Achondroplasia is the most common form of dwarfism, characterized by rhizomelic shortening of the limbs, relatively large head with frontal bossing, and midface hypoplasia. It is a genetic disorder of bone growth that results in disproportionate short stature.

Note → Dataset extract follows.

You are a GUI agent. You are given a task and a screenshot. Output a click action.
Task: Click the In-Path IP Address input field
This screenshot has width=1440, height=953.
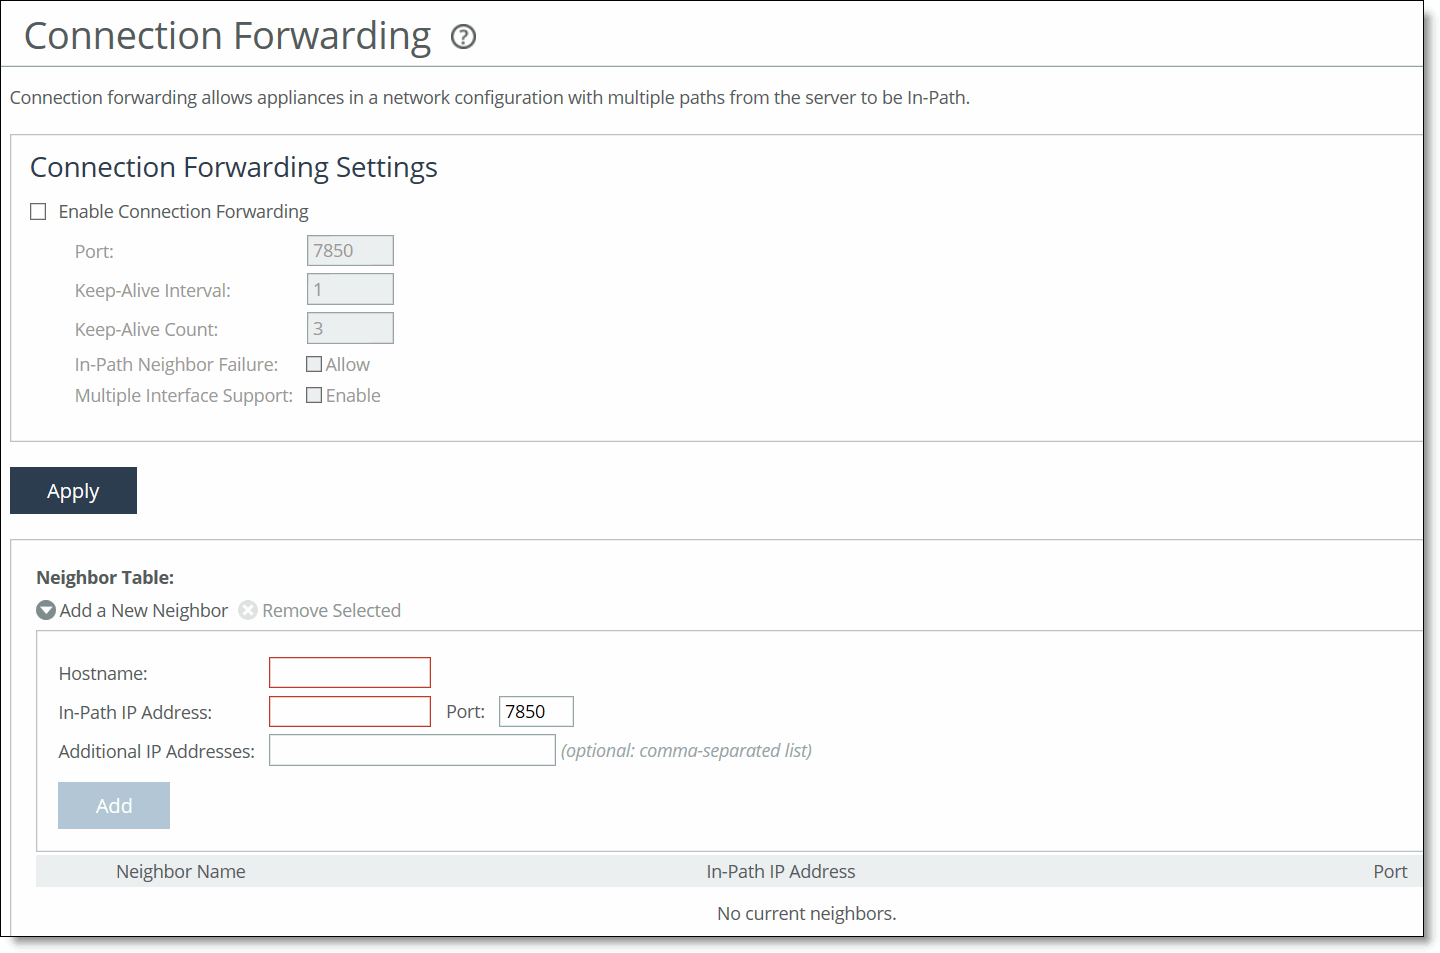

ICD-10: Q77.4 Orphanet: 68 OMIM: 100800
👥 1 in 15,000 to 40,000 live births Prevalence
🔬 50 Active Trials

Imagine your bones didn't grow as long as they should. That's like achondroplasia! It makes people shorter, especially their arms and legs. They might also have a bigger head and need help with breathing sometimes.

Signs & Symptoms

  • Disproportionate short stature
  • Rhizomelic shortening of limbs (upper arms and thighs)
  • Relatively large head (macrocephaly)
  • Frontal bossing (prominent forehead)
  • Midface hypoplasia (flattened facial features)
  • Short fingers (brachydactyly)
  • Trident hand (separation between middle and ring fingers)
  • Spinal stenosis (narrowing of the spinal canal)
  • Recurrent ear infections
  • Apnea (pauses in breathing)
  • Kyphosis (curvature of the upper back)
  • Lordosis (curvature of the lower back)
  • Hypotonia (decreased muscle tone) in infancy

Treatment Options

MEDICATION FDA Approved

Vosoritide

MODERATELY EFFECTIVE Approved 2021
SURGERY

Limb Lengthening Surgery

MODERATELY EFFECTIVE
SURGERY

Decompression Surgery for Spinal Stenosis

HIGHLY EFFECTIVE
SUPPORTIVE

Management of Ear Infections

SUPPORTIVE
SUPPORTIVE

Treatment for Apnea

SUPPORTIVE
THERAPY

Physical Therapy

SUPPORTIVE

Diagnosis

  • Clinical evaluation
  • Radiographic studies (X-rays)
  • Genetic testing (FGFR3 gene sequencing)

History

Achondroplasia has been recognized since ancient times, with depictions found in ancient Egyptian and Roman art. The genetic basis was elucidated in the 1990s with the discovery of mutations in the FGFR3 gene.

Recent Breakthroughs

2021

FDA Approves Vosoritide for Achondroplasia

The FDA approved vosoritide, a C-type natriuretic peptide (CNP) analog, for children with achondroplasia. This medication helps promote bone growth and improve height velocity.

2023

Long-term Efficacy of Vosoritide Demonstrated

Longitudinal studies have shown sustained improvements in height and body proportions in children treated with vosoritide over several years.